My thoughts on the Oxford case is that many of the coeds there are daughters of the feminists from the 60s and 70s. They've seen the fruit of feminism and have come to the conclusion that it's better to imitate grandmother rather than mum.

The parents who are upset about their kids coming to faith are the last remains of the " Age of Aquarius " generation which I am part of myself. We grew up at the end of the 60's and early 70's, so we had a whole decade of sex, drugs rock n' roll and " sticking to the man." The parents of these kids are still living in that time period or the punk/disco age. Their children have seen first hand that the worldview of their parents " are broken jars which can hold no water." I am an older parent myself (my son just graduated from high school and I am in my 50's) I am thankful to God that in the mess which was the 60's and early 70's He brought me to Himself and saved me. I am thankful that I was able to give my son a covenant home and not the " Age of Aquarius " revisited.

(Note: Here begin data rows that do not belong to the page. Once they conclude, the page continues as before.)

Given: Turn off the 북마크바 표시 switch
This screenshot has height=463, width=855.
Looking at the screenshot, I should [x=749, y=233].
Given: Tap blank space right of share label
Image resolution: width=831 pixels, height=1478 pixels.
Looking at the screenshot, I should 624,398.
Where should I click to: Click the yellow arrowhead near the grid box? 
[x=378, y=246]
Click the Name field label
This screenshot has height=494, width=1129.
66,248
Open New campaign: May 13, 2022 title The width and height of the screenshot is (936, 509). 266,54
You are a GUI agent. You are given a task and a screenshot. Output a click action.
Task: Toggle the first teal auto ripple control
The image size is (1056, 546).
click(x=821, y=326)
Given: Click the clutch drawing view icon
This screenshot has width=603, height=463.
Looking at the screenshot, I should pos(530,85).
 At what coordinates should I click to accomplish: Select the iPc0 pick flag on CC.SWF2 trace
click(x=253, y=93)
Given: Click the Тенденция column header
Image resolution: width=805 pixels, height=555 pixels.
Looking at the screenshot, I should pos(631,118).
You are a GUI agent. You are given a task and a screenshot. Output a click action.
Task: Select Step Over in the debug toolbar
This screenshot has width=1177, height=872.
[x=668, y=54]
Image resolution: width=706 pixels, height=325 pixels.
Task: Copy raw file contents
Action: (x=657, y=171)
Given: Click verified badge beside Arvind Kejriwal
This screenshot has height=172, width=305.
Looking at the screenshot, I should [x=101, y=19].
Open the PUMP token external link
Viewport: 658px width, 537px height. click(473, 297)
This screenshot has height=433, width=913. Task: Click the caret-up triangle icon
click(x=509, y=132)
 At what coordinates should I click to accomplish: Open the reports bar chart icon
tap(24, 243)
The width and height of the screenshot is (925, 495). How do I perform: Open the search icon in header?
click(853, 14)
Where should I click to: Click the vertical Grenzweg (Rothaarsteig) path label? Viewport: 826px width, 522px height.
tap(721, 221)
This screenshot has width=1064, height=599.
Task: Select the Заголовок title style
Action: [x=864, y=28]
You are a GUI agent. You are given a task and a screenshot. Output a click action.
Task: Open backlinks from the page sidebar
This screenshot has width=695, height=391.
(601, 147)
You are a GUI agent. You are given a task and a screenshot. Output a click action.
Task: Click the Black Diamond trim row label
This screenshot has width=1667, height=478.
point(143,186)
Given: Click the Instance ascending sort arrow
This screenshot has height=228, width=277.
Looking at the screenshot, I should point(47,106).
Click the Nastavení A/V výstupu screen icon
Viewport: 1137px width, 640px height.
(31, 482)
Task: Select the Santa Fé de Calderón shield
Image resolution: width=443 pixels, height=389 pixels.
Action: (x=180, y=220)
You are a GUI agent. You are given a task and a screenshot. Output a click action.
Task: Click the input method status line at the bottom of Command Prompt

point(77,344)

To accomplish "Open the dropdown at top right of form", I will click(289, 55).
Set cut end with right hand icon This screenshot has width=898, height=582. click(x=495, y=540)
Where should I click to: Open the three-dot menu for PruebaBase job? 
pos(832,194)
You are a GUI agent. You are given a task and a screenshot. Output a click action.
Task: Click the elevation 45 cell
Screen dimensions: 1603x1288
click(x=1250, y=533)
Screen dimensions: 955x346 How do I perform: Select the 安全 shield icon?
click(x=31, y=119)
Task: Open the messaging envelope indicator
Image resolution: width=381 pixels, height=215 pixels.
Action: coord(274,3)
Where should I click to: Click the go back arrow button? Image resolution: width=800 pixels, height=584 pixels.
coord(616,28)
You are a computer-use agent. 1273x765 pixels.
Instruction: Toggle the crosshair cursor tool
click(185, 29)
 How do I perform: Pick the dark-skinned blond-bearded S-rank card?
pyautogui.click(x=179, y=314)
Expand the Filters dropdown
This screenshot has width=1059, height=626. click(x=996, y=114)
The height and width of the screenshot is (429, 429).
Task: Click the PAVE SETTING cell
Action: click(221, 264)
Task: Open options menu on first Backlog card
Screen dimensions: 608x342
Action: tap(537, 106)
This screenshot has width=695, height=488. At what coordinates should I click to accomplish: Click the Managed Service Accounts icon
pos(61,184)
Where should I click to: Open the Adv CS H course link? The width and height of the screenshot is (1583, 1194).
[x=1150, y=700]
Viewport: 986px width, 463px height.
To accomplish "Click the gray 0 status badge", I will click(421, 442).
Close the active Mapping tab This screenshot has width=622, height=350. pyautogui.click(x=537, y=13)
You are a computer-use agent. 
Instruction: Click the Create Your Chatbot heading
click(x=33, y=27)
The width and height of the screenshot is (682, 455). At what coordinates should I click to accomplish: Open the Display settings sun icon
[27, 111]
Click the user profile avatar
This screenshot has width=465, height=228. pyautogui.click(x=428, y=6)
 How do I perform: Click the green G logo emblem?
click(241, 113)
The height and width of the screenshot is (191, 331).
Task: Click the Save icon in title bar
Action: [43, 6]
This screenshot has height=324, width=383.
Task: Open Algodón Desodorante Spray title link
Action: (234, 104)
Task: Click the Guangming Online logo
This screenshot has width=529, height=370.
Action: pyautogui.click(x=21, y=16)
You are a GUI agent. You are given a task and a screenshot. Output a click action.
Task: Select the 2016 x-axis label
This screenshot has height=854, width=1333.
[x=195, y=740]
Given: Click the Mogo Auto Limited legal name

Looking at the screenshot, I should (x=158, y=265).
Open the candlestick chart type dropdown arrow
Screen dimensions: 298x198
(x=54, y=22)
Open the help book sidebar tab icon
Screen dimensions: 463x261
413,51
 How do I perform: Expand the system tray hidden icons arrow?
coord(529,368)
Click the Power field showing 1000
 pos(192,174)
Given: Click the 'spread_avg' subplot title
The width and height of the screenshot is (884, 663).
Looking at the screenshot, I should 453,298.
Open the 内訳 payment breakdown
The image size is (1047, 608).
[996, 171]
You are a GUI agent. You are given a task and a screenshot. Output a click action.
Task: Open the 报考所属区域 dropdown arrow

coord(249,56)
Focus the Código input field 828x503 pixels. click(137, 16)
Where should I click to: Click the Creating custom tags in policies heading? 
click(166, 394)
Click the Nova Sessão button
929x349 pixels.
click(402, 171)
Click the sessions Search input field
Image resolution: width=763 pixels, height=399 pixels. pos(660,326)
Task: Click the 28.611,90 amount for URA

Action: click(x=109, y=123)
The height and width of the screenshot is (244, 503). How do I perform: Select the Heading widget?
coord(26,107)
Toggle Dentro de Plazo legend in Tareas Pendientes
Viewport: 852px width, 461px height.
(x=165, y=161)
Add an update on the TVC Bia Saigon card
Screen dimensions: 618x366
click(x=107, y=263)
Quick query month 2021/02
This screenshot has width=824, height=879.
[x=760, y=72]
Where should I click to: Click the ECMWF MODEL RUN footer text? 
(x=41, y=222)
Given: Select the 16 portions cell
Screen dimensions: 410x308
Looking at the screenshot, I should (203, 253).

I'm an educated lady who decided that family is more important. The reason why I pursued grad school is because I was still "extremely" single (as in, hadn't had a real date in my life) and wasn't sure I'd ever get married, and my parents CERTAINLY weren't going to let me "just" run a catering service. Yes, I still lived with them, if you consider constant scream-fighting "living." I became a Christian during grad school, and then had an uphill battle because my father is lukewarm and thought I was turning into a nut. (He also loved to fill my head with weird ideas he got from "science" and "religion" shows on TV.) When my husband and I got pregnant (as you well know, it's not just the wife who gets pregnant!), I announced that I would stop earning taxable income entirely. My dad immediately suggested that I could "just take a few clients"--although it had been demonstrated ad nauseam that there is no such thing as a "part-time law practice." After all, it would be "such a shame" to "waste" my education. (As if I weren't now more qualified to teach my own children than any public school teacher!) Fortunately, he's now reconciled to the notion that it's best if I concentrate all my efforts on our "messy blessing." All this I write so as to agree completely with what you've written here: that Generation X girls are really starting to grow up and recognize reality, and that worldly, contented parents can be a massive impediment to their children's growth in the Lord.

I once overheard an up-and-coming opera star in graduate school say that if she had a choice between spending her days singing for thousands of people or singing lullabies to her babies, she'd choose the latter.

I've earned my post-bacc sheepskin, too. But shame, shame, shame! I decided to forsake all that (expensive) professional training to be a stay at home mom for the past seven years (almost three of them homeschooling). My, aren't my relatives up in arms! Never mind that, through teaching my own children, I am also receiving the education I never had (come on, don't be shocked, we all know what HASN'T been going on in the public school system for the past 40 years.) No, I'm just wasting my life away, caring for one of the most wonderful gifts God has given me, my family. I hope and pray for this younger generation, as they discover the blessing in cherisihing their spouses and children. Perhaps at some point society as a whole will get smart enough to ask "Why?"